# [Exercise text]
★ ★ ★

Surprised to see my post from several years ago show up again! Our slaughter fee is now up to $60, which is for just the kill. The lambs are then taken to the butcher, where our customers give their cutting instructions. They pay .60/lb. cut and wrap. We are selling our lambs for $4.50/lb. hanging weight. These are people we know, and they send us a check for the lamb plus the slaughter fee, which we pay when the slaughter man comes. They go pick up the lamb at the butcher and pay for cut and wrap. Beats sending the lambs to our closest livestock sale, where the lambs are at the mercy of whatever the auction prices are that week, and then a big gouge for a commission.


----------



## sky61

With some of these prices, I can see why some folks look to process the animals on-site. In central Virginia there is a USDA inspected processer that charges a 45 dollar kill fee for cattle with a 70 cent per pound processing fee. This does not include labeling. That can add up quickly. Same processor charges 125 kill fee for sheep (less for larger quantities) not including label fee. I am surprised there are not more mobile abattoirs, but I guess startup cost and regulation probably makes it difficult.

★ ★ ★

# [Recorded information]
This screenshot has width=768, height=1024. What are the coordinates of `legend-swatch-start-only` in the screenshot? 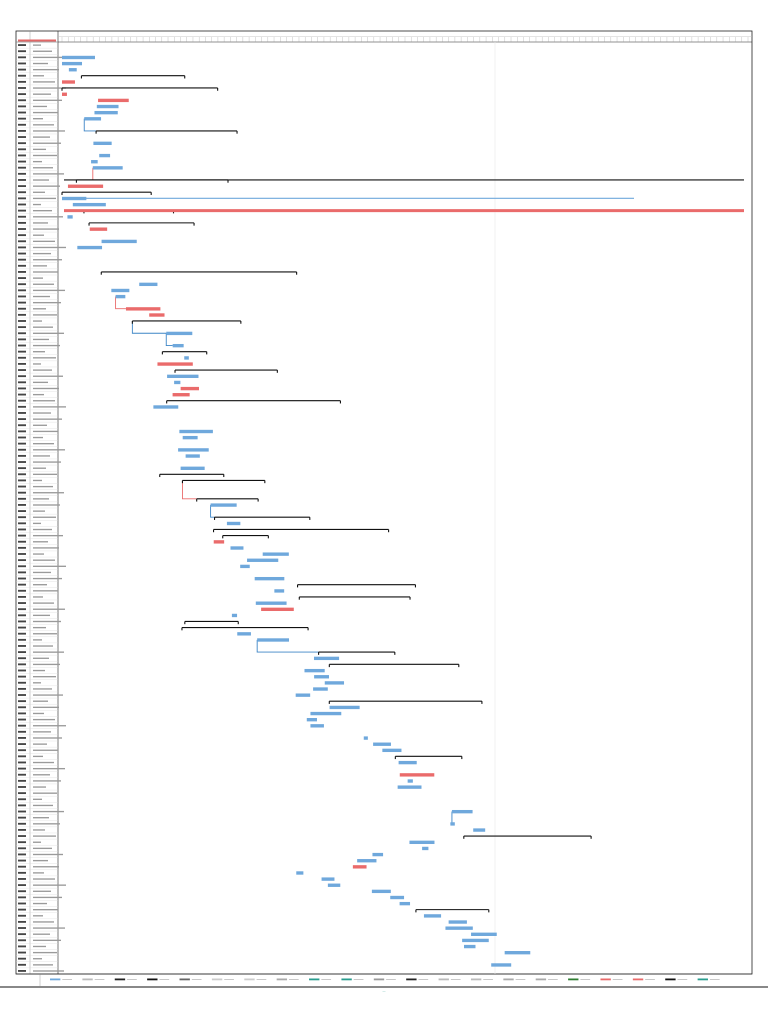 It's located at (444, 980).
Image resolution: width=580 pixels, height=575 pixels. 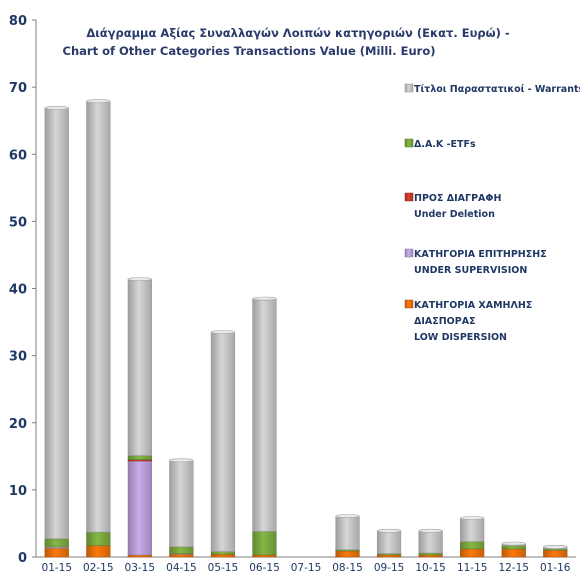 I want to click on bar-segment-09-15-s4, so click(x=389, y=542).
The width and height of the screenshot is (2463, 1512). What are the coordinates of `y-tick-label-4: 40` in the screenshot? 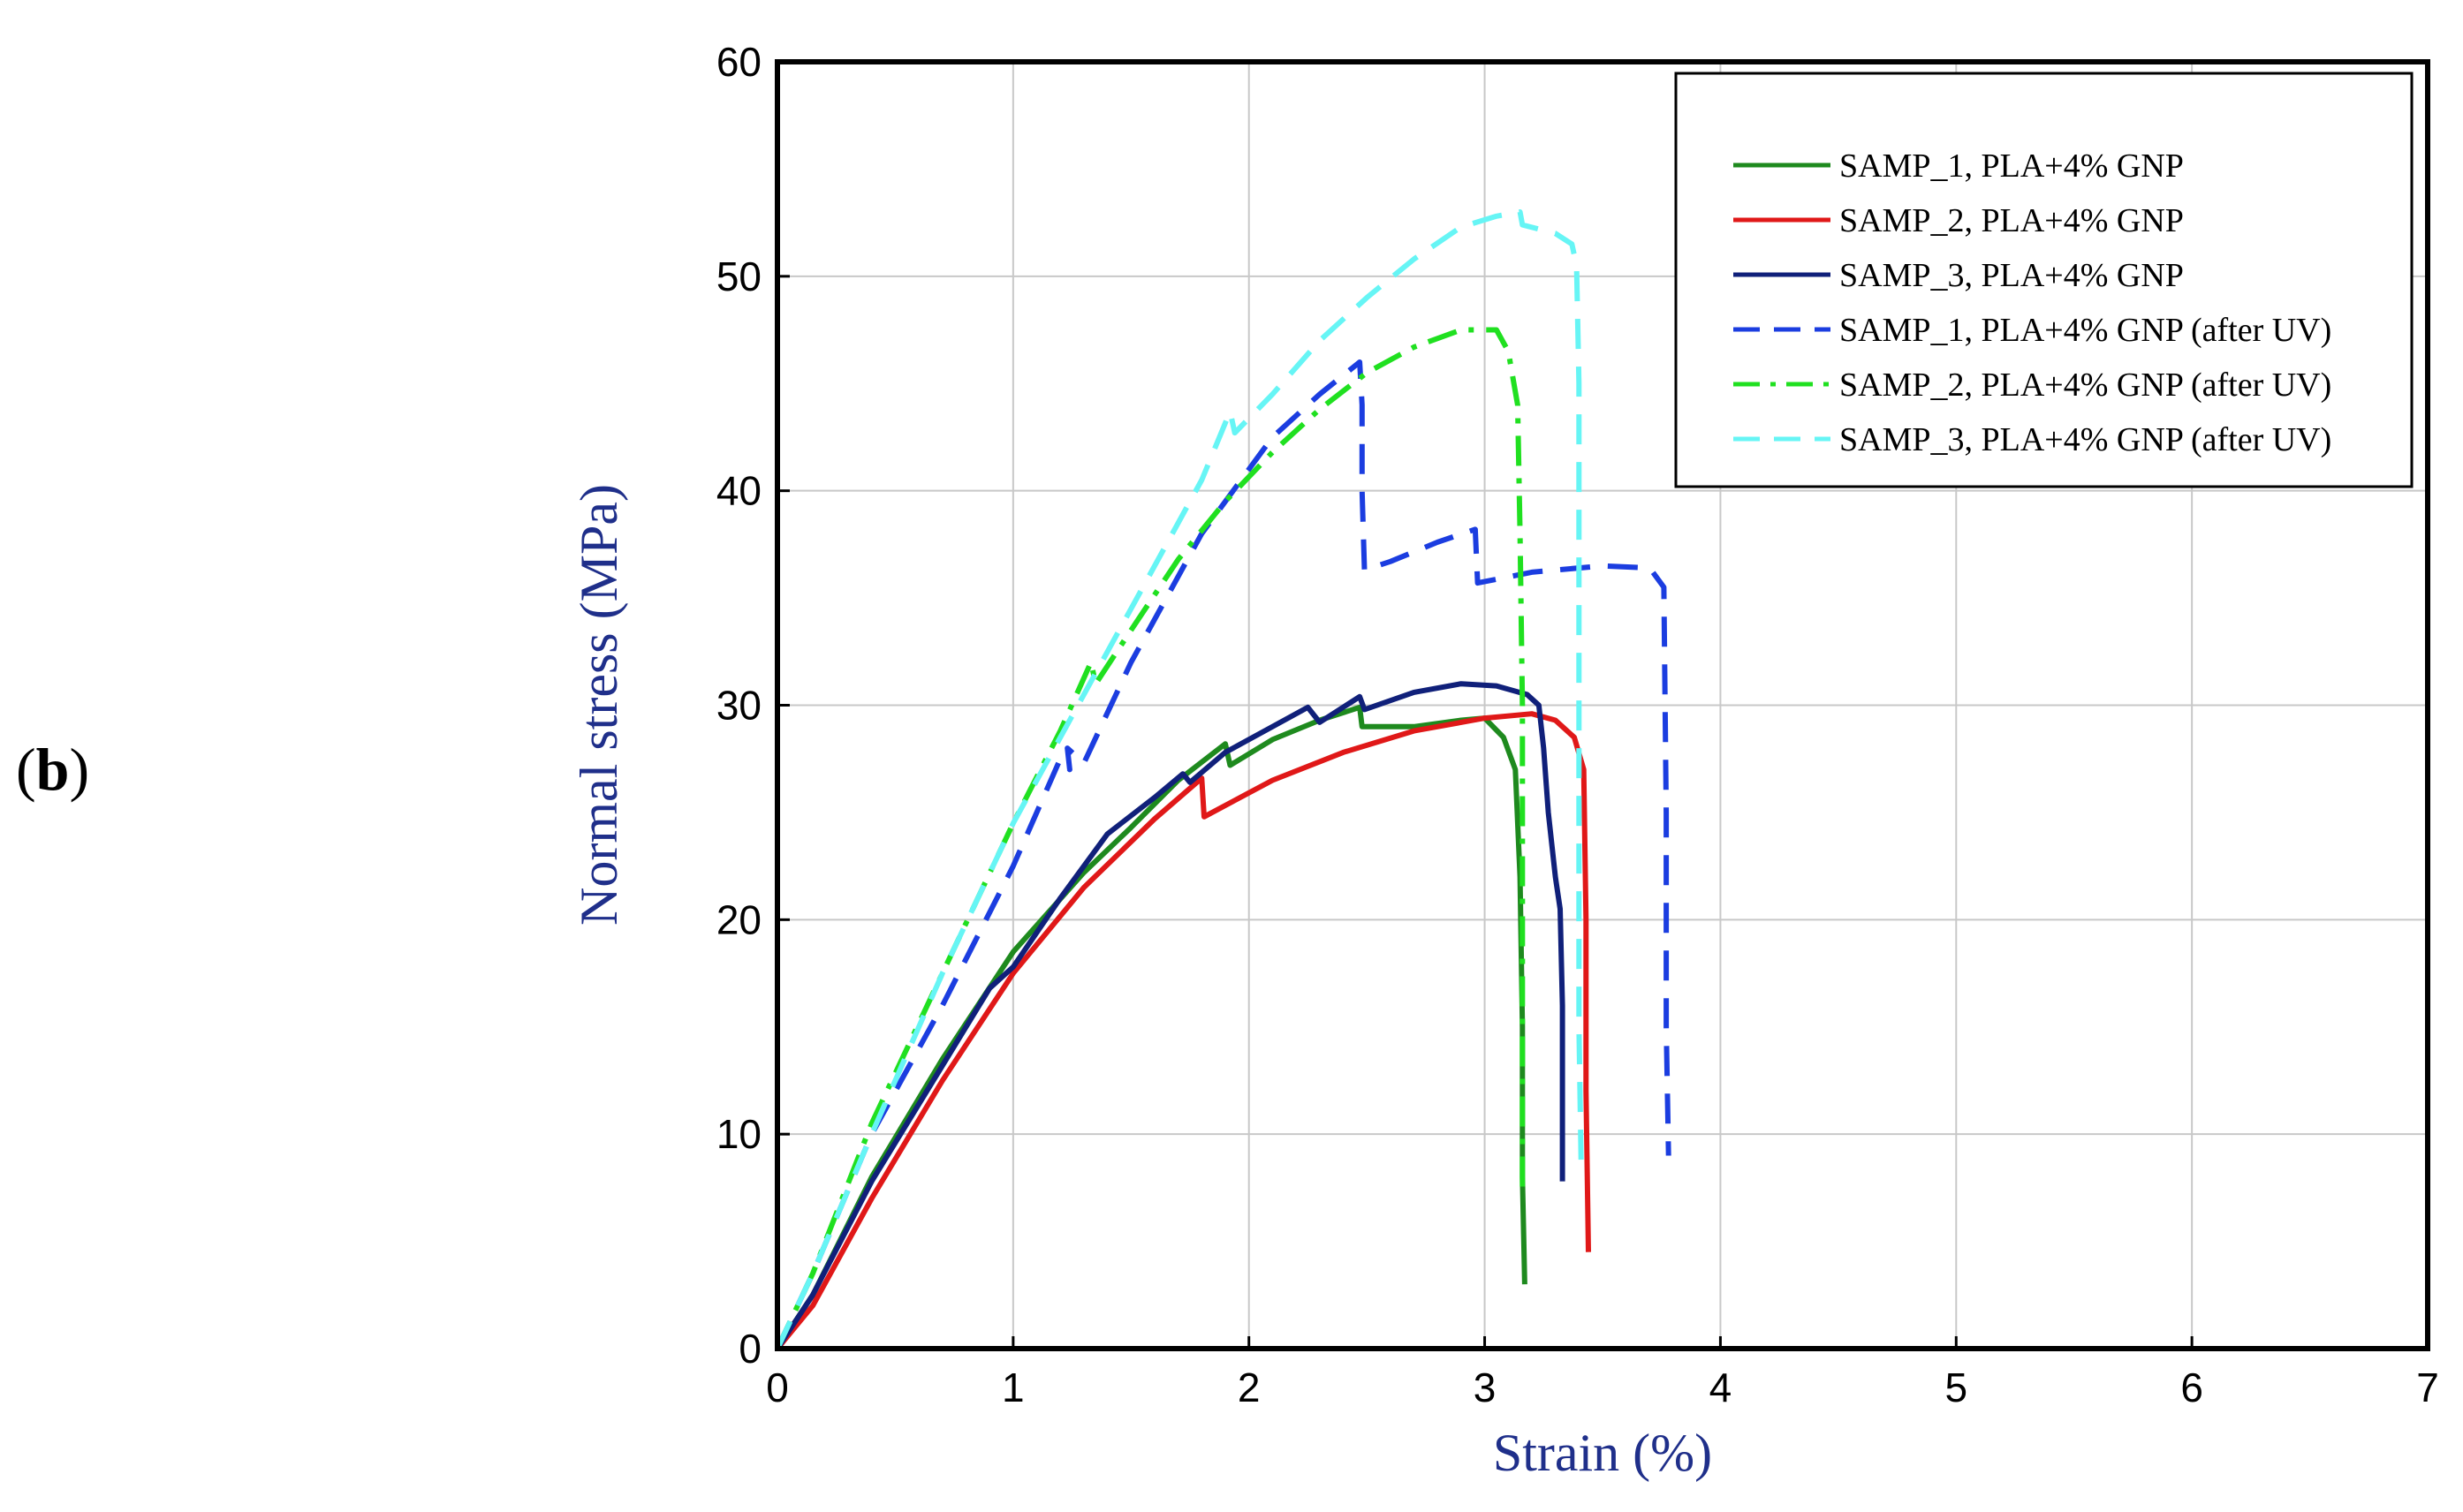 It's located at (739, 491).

★ ★ ★

# [Exercise 1]
In the forum text on slaughter fees, at what price per pound of hanging weight are the lambs sold?
# [Exercise 2]
Translate this sentence from the forum text on slaughter fees into Spanish: "The lambs are then taken to the butcher, where our customers give their cutting instructions."
The data placed after the forum text on slaughter fees come from an unrelated source.

# [Expected answer 1]
$4.50 per pound hanging weight.

# [Expected answer 2]
Luego los corderos se llevan al carnicero, donde nuestros clientes dan sus instrucciones de corte.